Koczowali pod urzędem, spali w samochodach
W piątek od rana w pszowskim urzędzie miasta przyjmowane były wnioski o dotacje do wymiany pieców. Chętni ustawiali się przed magistratem już w środę wieczorem. Tym samym „okupowali” urząd przez prawie trzy dni.

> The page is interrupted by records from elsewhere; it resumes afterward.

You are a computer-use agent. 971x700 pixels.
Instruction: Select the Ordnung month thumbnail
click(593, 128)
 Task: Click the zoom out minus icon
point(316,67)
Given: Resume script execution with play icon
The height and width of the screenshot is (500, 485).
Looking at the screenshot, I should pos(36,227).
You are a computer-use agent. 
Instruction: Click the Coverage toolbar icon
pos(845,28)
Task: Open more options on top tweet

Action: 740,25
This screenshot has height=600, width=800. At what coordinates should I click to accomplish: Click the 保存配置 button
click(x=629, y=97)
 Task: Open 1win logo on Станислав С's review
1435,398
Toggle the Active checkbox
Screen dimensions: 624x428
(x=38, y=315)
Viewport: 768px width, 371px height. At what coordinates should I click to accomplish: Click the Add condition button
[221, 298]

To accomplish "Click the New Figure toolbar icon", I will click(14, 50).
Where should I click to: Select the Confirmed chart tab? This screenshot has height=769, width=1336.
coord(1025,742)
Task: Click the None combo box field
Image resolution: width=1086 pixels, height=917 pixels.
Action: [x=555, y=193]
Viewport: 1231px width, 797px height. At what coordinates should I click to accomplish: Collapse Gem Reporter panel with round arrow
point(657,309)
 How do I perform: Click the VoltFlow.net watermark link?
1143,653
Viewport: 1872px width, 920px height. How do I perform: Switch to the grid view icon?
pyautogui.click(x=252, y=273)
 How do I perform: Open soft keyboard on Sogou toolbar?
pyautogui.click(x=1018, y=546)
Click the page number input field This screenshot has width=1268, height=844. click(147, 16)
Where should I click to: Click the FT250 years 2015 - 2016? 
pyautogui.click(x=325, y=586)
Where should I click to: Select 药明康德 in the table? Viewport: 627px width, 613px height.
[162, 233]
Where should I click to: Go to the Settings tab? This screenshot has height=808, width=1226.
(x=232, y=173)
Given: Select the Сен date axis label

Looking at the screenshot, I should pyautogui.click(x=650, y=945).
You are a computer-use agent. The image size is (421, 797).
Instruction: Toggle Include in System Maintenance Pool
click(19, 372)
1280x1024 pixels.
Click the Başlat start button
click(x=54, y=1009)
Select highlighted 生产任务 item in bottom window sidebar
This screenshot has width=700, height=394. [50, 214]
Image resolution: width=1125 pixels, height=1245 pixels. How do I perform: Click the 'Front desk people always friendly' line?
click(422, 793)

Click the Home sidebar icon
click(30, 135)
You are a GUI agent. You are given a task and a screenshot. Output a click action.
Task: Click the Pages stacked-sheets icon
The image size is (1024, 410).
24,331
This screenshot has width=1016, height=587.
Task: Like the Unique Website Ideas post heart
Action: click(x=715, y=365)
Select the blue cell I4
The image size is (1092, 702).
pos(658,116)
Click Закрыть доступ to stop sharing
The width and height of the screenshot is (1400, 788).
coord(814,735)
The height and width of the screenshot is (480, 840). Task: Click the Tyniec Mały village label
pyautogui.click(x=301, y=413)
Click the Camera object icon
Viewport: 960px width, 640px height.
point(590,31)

PSZÓW Ponad 50 nazwisk liczyła społeczna lista kolejkowa mieszkańców ubiegających się o dotacje do wymiany pieca węglowego. Wnioski były przyjmowane od 7.30 w piątek, 21 lipca. Kolejka zaczęła się tworzyć już w środę wieczorem. Dlaczego? Bo urząd dofinansuje tylko 50 pieców, a liczyła się kolejność zgłoszeń. Dlatego mimo wysokich temperatur mieszkańcy Pszowa koczowali pod pszowskim magistratem wiele, wiele godzin.
Pojawili się już w środę
Wnioski w ramach tego naboru należało składać w formie papierowej w pszowskim magistracie od 21 lipca w godzinach pracy urzędu tj. od 7.30. Pierwsi zainteresowani dotacjami przyszli pod urząd już w środę wieczorem, aby zająć miejsce w kolejce. A numerek był o tyle istotny, bo to kolejność składania wniosków miała kluczowe znaczenie. Dlatego wszyscy chętni zostali wpisani na listę kolejkową, która od czasu do czasu była odczytywana. Inicjatorem listy był Mieczysław Jóźwicki. – Zaproponowałem stworzenie listy, kiedy zorientowałem się, że przychodzi coraz więcej ludzi. Dzięki temu był spokój, ład i porządek – mówi. Do północy na listę wpisało się około 30 osób.
Pomogli w oczekiwaniu
Odwiedziliśmy koczujących pod urzędem mieszkańców Pszowa w czwartek po południu. Na miejscu zastaliśmy kilkunastu kolejkowiczów. Porządek był, humory również dopisywały, ale emocji nie brakowało – bo ludzie byli już zmęczeni. A mieli świadomość, że rano przed drzwiami coś może pójść niezgodnie z planem. W walce z temperaturą i słońcem mieszkańcom z pomocą przyszedł urząd. Drzwi sali ślubów zostały dla oczekujących otwarte, by czekanie było choć trochę przyjemniejsze. – Możemy wejść do środka magistratu, skorzystać z toalety czy napić się wody – chwali postawę urzędu mieszkańcy czekający w kolejce. Niektórzy kolejkowicze przynieśli ze sobą krzesełka, kawę w termosie czy wodę. A noce spędzali w samochodach zaparkowanych pod urzędem.
Każdy odstał swoje
- Przypominają mi się lata komuny. Kiedy za wszystkim stało się w kolejce – mówi Henryk z Pszowa. Jest prawdopodobnie ostatnim szczęśliwcem, któremu uda się otrzymać dofinansowanie. Przyszedł pod urząd w czwartek przed południem i był już 50 osobą na liście. Mieszkańcy w „trzymanie” kolejki angażowali również swoją rodzinę czy przyjaciół. Jeden z oczekujących powiedział nam, że zmienił właśnie zięcia. Później przyjdzie jego córka. Ale mimo wielu godzin stania w kolejce mieszkańcy są zadowoleni z inicjatywy urzędu, który oferował dotacje. – Cieszę się z pomysłu miasta. Mam nadzieje, że podobne przedsięwzięcie zostanie zrealizowane w przyszłym roku – mówił Mieczysław Jóźwicki. A wiceburmistrz Dawid Topol zapewnia, że miasto planuje dotować przyszłoroczne wymiany pieców przez mieszkańców Pszowa.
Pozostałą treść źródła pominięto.